We had no hard training in Northern Ireland, for there was no terrain to train on. Land was too scarce to take it away from food production and other civilian uses. We did, however, extend our usual cross-training on all individual and crew-served weapons to include the main infantry antitank weapon at the time, the 57mm antitank gun. The PIRs didn’t yet have antitank guns, but we hoped to get some in by glider after the initial drop on our next mission. If the crews for the 57mm in the gliders were killed or wounded, the PIR troopers had to be able to load and fire the guns.
While we were billeted in Cookstown, I obtained a pass to visit the regiment to which I’d been assigned for several months back in Georgia and Alabama. The 507 was stationed near Belfast, at Fort Brush. My old company, Company I, was billeted in civilian housing, if I remember correctly, but after the first half
dozen drinks with my old friends, I lost track of a lot of details.
I do remember how they all wanted to hear about the use of the parachute troops in combat operations. I got the chance to expound a little on my personal philosophy about staying alive in combat. I had a bunch of very eager listeners. This philosophy boiled down to four main points: Dig in and get below the ground surface; as a private, never volunteer; always stay alert when within enemy mortar and artillery range; and always be security conscious.

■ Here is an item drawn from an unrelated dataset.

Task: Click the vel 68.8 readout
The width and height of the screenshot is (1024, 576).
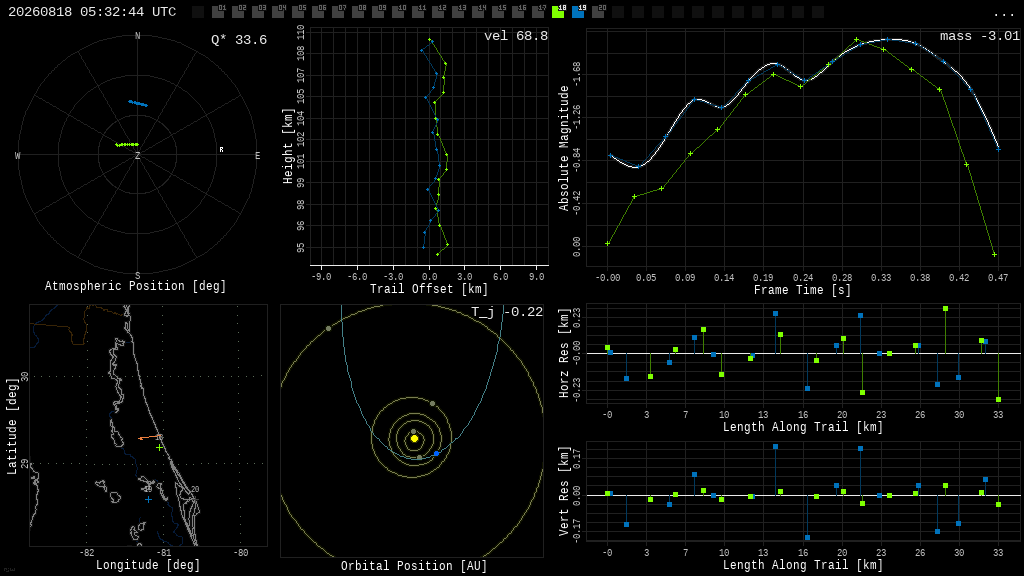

We had a very liberal pass policy in Northern Ireland, which was radically different from what we had been used to in Africa, Sicily, and Italy. Belfast was a big town, which for us meant girls, music, and booze. This latter, like everything else in the United Kingdom, was rationed, so all the bars were open for a limited number of hours each day. One of the most familiar sayings in all the American units was the warning the bar was going to close: “Time, gentlemen, time!” Another was, “The Yanks are over paid, over sexed, and over here.” A private’s pay in the paratroopers, $50 a month supplemented with $50 jump pay, made us the highest paid military organization in the world.
In Belfast, you could buy a bottle of black-market booze—scotch, bourbon, or Irish whisky—for $20, which made it the equivalent of five pounds. This made whiskey expensive even on a paratrooper’s salary. On the other hand, we thought that the price of beer and whatever food we could find in the civilian economy was quite reasonable. I was introduced to Guinness, which wasn’t too powerful. I discovered that if I drank a lot of it, I still could get drunk. To my sorrow, it gave me a bad case of diarrhea.

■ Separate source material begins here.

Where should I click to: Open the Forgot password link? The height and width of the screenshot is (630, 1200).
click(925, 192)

We enjoyed the companionship of a good many females, both civilian and military. The female component of the British Army was the ATS, or Auxiliary Territorial Services, also called Terries. After a few dates with some of them, I decided that ATS really stood for Always Thirsty and Starved. They could out-drink, out-eat, and generally out-do a man. The British also had a volunteer women’s organization, the Women’s Land Army, or the WLA. They replaced farm boys, and wore breeches with knee-length leggings. WLAs were hefty, strong, and physically tough. It was said that a man who made a pass at one of them had better be able to defend himself, whether the response was negative or positive.